“Grand! fine! immense!” murmured Tom. “Byron couldn’t hold a candle to that, Songbird!”
“I listen to the tiny brook
That winds its way o’er rock and sand
And in the running water see
A face that— that— that——”
“Go ahead, Songbird!” cried Sam, as the would-be poet stumbled and halted.
“I— er— I had the last line, but Tubbs knocked it out of me,” grumbled Songbird. “And say, he knocked something else out of me!” he exclaimed suddenly. “I was going to tell you an important bit of news.”
“You were?” cried Dick. “What?”
“The word just came in over the telephone, from the weekly newspaper office. Doctor Wallington said you would want to know about it.”
“But what is it?” demanded Sam, impatiently.
“Josiah Crabtree has escaped from jail.”
“Escaped!” ejaculated Tom.
“Why, we were just talking about him!” put in Dick “When did this happen?”
“Last night, so the newspaper man said. It seems there was a small fire at the jail— down in the kitchen. There was great excitement, for supper was just being served. In the excitement three of the prisoners, who were out of their cells, escaped. Josiah Crabtree was one of them.”
“Too bad!” murmured Sam. “And we thought he was safe!”
“This spells Trouble for us,” was Tom’s comment, and Dick nodded his head, to show that he was of the same opinion.
About the past
“Did you get any more particulars?” asked Sam, of the college poet.
“No. The newspaper man was busy, so the Doctor said, and didn’t have time to go into details,” answered Songbird.
“Did he say who the other prisoners were who got away?” asked Dick.
“Yes, a tramp who was up for robbing a man on the road and a bank clerk who took some money from the bank.”

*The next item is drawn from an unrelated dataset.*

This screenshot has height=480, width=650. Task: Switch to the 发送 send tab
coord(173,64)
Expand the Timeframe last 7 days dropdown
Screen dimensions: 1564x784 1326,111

“None of the crowd we are interested in,” said Tom.
“I’m glad of it,” returned his older brother. “It is bad enough for Crabtree to get away. I hope they keep a strict guard over the others after this.”
“Oh, they will, rest assured of that,” came from Stanley Browne. “The head jailer will get a raking over the coals for this, mark my words.”
“The Stanhopes and the Lanings will be sorry to learn that Crabtree got away,” said Sam. “I wonder if they aren’t searching for him,” mused Sam.
“Oh, they’ll search for all of them,” put in Songbird. “I think the newspaper man said the sheriff had a posse out.”
“Too bad!” said Dick, shaking his head gravely. “And just when we felt sure old Crabtree wouldn’t be able to give us any more trouble!”
“It beats the nation, what that man can do!” cried Sam. “Maybe be hypnotized one of the jailers— just as he hypnotized Mrs. Stanhope years ago.
“He’d be equal to it— if he got the chance,” answered Tom; and then all of the students had to go in to their classes.